Aspiré con más fuerza el refrigerado aire cairota de mi habitación antes de contestar. Y lo hice en un tono más bien didáctico, como si delante de mí tuviera un auditorio formado por estudiantes.

—Hay estrellas que les ayudaban en sus mediciones, ya que las podían ver en el firmamento regularmente. Las dos más importantes eran la Osa Mayor y la Osa Menor.

Mientras yo argumentaba, sin vacilar una sola décima de segundo, había observado a Klug por el rabillo del ojo, y vi cómo se frotaba las manos, nervioso, sin poder disimular su estado anímico. Deduje, acertadamente, como más tarde pude comprobar, que estábamos por el buen camino. Algo de lo que había dicho le era desconocido hasta entonces, o le había ayudado a llegar a la conclusión correcta. Esa era mi íntima sensación, y me incomodaba sentirme utilizado, mucho… sí… mucho, claro que sí.

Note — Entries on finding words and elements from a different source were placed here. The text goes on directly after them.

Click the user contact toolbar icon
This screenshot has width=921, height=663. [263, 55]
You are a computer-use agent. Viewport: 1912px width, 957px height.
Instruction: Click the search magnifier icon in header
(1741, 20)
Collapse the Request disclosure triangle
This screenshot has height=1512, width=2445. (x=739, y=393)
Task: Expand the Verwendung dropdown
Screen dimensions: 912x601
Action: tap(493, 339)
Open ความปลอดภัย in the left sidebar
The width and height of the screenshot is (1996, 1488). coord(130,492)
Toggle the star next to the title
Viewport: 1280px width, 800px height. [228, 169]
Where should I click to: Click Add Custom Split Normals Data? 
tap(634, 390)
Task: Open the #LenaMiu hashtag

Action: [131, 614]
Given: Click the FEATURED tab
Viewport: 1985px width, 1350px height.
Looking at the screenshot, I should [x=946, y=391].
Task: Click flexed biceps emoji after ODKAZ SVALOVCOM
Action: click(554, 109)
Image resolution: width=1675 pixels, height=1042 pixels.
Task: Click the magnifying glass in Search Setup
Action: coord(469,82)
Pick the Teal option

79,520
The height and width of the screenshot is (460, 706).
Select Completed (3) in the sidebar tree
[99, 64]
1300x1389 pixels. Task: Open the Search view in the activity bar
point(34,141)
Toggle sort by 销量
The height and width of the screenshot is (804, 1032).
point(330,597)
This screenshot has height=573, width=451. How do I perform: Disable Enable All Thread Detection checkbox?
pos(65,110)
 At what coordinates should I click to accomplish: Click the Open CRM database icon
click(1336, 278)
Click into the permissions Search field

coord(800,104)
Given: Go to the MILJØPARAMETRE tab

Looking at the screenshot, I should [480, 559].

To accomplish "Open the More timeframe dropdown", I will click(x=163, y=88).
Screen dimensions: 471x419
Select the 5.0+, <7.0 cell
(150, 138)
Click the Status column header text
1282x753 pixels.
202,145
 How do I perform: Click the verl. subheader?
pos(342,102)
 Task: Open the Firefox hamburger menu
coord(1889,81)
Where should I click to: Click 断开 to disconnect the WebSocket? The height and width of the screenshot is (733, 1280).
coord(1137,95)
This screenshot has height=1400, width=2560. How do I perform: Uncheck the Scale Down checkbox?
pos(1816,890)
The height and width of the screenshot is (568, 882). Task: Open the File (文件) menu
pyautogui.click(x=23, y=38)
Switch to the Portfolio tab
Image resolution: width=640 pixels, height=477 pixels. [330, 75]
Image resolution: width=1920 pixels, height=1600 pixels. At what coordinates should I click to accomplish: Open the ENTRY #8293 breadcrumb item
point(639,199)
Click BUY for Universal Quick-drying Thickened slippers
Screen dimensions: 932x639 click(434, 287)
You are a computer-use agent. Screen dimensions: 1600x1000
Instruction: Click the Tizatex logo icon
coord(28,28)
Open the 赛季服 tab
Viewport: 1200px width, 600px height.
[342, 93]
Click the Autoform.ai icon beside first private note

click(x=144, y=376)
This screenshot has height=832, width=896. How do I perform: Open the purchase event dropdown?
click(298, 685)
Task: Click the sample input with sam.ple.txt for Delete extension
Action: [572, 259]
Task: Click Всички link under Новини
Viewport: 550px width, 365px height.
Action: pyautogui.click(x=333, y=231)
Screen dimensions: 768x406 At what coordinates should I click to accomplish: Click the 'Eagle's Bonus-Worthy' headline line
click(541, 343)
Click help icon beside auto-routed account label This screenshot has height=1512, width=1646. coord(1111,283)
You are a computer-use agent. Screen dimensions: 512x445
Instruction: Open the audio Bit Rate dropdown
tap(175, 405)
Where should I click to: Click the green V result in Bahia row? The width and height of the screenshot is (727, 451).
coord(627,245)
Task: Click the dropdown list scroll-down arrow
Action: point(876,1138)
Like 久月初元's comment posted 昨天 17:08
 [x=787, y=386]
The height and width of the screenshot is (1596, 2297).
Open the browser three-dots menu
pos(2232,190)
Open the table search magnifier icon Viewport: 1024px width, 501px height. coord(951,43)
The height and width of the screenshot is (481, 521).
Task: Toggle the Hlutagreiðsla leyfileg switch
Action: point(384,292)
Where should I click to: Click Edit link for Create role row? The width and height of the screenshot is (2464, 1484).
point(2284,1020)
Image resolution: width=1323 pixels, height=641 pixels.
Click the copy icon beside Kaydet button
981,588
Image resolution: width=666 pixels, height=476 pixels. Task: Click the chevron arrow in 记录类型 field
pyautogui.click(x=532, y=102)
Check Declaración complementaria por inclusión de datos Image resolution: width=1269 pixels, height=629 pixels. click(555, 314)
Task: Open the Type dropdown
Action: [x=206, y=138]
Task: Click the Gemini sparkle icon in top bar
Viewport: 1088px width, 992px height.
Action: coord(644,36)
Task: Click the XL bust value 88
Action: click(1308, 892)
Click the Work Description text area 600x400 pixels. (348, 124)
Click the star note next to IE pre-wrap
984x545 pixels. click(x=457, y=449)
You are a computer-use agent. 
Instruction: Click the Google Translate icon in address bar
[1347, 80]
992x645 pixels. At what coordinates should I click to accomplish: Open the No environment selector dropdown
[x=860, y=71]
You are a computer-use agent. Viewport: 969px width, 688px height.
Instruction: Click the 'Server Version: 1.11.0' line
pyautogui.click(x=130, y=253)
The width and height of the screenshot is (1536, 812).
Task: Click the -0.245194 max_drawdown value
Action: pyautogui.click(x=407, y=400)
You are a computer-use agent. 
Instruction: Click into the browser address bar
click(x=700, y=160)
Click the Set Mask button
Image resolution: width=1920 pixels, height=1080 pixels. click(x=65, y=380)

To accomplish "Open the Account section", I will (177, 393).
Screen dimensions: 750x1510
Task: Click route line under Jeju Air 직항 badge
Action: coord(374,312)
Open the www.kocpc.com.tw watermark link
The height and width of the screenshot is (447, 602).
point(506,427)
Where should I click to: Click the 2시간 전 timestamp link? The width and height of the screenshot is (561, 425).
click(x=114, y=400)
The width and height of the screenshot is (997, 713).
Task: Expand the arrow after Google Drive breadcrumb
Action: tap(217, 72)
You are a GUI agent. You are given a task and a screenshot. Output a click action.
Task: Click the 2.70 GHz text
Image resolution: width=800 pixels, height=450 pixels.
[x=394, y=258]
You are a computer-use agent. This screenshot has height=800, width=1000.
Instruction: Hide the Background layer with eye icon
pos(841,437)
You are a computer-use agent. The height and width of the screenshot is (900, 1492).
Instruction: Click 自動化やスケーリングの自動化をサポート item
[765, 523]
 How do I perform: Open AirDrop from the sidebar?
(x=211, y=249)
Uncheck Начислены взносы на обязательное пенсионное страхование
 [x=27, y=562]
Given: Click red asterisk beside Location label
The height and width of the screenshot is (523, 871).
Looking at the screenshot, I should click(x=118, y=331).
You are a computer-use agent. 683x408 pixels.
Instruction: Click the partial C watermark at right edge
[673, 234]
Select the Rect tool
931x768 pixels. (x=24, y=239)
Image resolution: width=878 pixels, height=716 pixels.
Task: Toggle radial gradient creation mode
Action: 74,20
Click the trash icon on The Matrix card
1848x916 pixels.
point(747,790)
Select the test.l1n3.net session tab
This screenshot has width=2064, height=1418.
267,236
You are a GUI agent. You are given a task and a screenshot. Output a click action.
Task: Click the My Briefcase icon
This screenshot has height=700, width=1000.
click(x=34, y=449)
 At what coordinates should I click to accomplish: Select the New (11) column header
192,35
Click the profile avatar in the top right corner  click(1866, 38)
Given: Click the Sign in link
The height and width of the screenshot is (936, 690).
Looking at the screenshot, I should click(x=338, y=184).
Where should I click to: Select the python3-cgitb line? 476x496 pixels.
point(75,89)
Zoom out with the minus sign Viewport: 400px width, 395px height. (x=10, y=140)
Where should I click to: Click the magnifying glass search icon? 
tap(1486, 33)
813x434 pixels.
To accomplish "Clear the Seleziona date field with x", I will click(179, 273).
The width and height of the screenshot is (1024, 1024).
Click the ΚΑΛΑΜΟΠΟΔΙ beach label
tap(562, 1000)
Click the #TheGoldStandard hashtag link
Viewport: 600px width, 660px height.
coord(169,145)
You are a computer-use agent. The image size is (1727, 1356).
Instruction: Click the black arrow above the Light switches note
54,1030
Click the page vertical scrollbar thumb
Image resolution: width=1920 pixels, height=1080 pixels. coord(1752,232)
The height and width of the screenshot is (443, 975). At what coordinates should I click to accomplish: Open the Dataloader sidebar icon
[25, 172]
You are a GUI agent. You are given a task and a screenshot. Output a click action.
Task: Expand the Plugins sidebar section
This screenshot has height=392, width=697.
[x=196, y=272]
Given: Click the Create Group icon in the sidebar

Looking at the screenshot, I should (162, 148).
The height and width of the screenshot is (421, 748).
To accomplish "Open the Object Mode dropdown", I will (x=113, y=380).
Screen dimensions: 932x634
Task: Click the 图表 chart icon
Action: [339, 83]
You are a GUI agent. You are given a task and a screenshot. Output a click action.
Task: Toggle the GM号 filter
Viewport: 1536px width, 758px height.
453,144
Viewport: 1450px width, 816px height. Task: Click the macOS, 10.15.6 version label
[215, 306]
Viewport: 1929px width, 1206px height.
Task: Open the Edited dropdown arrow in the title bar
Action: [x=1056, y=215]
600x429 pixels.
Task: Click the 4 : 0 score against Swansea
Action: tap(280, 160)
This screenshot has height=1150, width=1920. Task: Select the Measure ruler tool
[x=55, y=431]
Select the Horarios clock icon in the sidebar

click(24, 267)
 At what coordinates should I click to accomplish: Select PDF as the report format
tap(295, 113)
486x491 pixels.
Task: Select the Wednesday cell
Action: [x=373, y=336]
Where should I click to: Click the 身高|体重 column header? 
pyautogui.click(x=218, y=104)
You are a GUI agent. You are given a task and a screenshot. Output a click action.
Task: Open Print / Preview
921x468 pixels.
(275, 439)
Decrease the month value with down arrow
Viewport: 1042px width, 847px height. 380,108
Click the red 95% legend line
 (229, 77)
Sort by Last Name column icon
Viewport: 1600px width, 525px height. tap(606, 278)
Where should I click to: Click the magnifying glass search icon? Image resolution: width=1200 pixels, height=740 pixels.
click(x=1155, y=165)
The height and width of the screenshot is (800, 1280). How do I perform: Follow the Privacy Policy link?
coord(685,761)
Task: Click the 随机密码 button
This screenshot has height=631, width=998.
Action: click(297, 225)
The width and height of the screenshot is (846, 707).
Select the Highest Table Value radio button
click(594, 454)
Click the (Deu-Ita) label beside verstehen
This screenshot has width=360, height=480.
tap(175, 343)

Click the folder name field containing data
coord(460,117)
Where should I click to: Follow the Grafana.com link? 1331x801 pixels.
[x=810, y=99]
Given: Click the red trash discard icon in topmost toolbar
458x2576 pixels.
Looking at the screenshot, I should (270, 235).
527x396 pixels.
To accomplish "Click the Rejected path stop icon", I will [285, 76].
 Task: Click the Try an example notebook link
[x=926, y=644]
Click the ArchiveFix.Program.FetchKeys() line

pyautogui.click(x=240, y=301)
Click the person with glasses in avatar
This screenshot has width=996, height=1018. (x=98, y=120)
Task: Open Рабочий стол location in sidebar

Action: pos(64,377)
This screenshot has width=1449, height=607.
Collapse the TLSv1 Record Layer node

Divagaciones aparte, con una regla y un lápiz fui trazando líneas entre las pirámides construidas, sin unir las que debían estar y, sin embargo, no se hallaban en su lugar.

Nada… No apareció absolutamente nada. Observé mi rostro en el gran espejo que daba, en perpendicular, a la cama. Era la viva imagen de la frustración, y eso no me gustó.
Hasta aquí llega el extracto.